• Supplied data:
[Start of Attachment]
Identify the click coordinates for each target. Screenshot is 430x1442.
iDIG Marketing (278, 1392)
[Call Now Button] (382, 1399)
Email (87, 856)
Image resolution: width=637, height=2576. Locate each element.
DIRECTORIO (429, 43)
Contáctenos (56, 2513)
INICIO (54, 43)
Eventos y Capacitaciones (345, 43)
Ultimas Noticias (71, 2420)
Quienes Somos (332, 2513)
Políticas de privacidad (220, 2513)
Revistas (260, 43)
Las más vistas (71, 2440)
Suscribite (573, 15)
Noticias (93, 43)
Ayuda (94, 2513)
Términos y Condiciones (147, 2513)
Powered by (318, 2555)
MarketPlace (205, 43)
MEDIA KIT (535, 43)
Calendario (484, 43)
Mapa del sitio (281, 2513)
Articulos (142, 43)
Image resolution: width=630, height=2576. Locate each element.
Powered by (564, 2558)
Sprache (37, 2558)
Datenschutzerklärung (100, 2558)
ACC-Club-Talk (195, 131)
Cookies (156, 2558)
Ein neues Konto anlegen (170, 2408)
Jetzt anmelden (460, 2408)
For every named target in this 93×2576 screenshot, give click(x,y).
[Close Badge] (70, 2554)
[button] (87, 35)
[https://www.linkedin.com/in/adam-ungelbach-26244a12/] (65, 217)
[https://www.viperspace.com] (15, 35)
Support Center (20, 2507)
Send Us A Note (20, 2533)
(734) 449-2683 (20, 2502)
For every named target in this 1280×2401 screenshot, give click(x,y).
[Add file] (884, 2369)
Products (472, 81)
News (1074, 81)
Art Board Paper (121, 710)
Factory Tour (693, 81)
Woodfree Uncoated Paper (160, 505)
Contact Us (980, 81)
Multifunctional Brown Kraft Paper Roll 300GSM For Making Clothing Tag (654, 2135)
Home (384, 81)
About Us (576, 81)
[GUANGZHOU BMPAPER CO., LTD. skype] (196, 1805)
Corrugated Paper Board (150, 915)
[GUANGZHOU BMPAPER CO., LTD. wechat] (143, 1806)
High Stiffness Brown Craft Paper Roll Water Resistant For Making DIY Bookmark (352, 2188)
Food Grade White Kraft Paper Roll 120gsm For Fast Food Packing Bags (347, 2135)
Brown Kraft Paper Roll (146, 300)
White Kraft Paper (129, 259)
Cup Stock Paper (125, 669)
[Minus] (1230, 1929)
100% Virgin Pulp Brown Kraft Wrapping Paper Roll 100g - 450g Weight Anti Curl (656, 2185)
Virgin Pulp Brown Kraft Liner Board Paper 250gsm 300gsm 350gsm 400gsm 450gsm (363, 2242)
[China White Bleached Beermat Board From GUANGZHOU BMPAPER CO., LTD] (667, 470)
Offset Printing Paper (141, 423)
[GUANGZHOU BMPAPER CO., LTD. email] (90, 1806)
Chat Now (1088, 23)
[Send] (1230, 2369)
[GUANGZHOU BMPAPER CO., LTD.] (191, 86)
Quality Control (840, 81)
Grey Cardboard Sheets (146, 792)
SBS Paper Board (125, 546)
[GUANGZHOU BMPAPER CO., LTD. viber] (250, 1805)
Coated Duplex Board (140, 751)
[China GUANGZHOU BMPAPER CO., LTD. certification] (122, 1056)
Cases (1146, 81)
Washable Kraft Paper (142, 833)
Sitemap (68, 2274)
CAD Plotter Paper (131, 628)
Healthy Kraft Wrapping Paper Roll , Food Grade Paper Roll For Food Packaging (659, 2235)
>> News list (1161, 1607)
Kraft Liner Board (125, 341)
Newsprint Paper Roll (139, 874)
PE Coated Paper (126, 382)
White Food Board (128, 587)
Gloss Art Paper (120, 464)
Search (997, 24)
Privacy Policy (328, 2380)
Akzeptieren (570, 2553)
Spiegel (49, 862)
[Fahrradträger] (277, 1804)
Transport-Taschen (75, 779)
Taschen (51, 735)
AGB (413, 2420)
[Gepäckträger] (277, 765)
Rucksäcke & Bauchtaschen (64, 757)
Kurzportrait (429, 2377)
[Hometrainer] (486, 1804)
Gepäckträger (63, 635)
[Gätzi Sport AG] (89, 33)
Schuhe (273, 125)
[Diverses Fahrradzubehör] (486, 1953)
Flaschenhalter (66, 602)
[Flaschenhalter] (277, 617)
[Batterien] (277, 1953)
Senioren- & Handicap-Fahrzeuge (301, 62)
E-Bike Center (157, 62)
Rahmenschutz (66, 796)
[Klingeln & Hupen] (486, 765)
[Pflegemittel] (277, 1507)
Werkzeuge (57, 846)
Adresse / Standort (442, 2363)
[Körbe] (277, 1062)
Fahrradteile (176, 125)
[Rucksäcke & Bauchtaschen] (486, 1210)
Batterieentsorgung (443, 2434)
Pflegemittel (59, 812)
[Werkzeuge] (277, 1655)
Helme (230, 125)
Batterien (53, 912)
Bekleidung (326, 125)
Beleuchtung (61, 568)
[End of Attachment]
Above are the records. Print exactly, and only, the lines from the line with "Privacy Policy (328, 2380)" to the line with "[Diverses Fahrradzubehör] (486, 1953)", both inclusive.

• Result below:
Privacy Policy (328, 2380)
Akzeptieren (570, 2553)
Spiegel (49, 862)
[Fahrradträger] (277, 1804)
Transport-Taschen (75, 779)
Taschen (51, 735)
AGB (413, 2420)
[Gepäckträger] (277, 765)
Rucksäcke & Bauchtaschen (64, 757)
Kurzportrait (429, 2377)
[Hometrainer] (486, 1804)
Gepäckträger (63, 635)
[Gätzi Sport AG] (89, 33)
Schuhe (273, 125)
[Diverses Fahrradzubehör] (486, 1953)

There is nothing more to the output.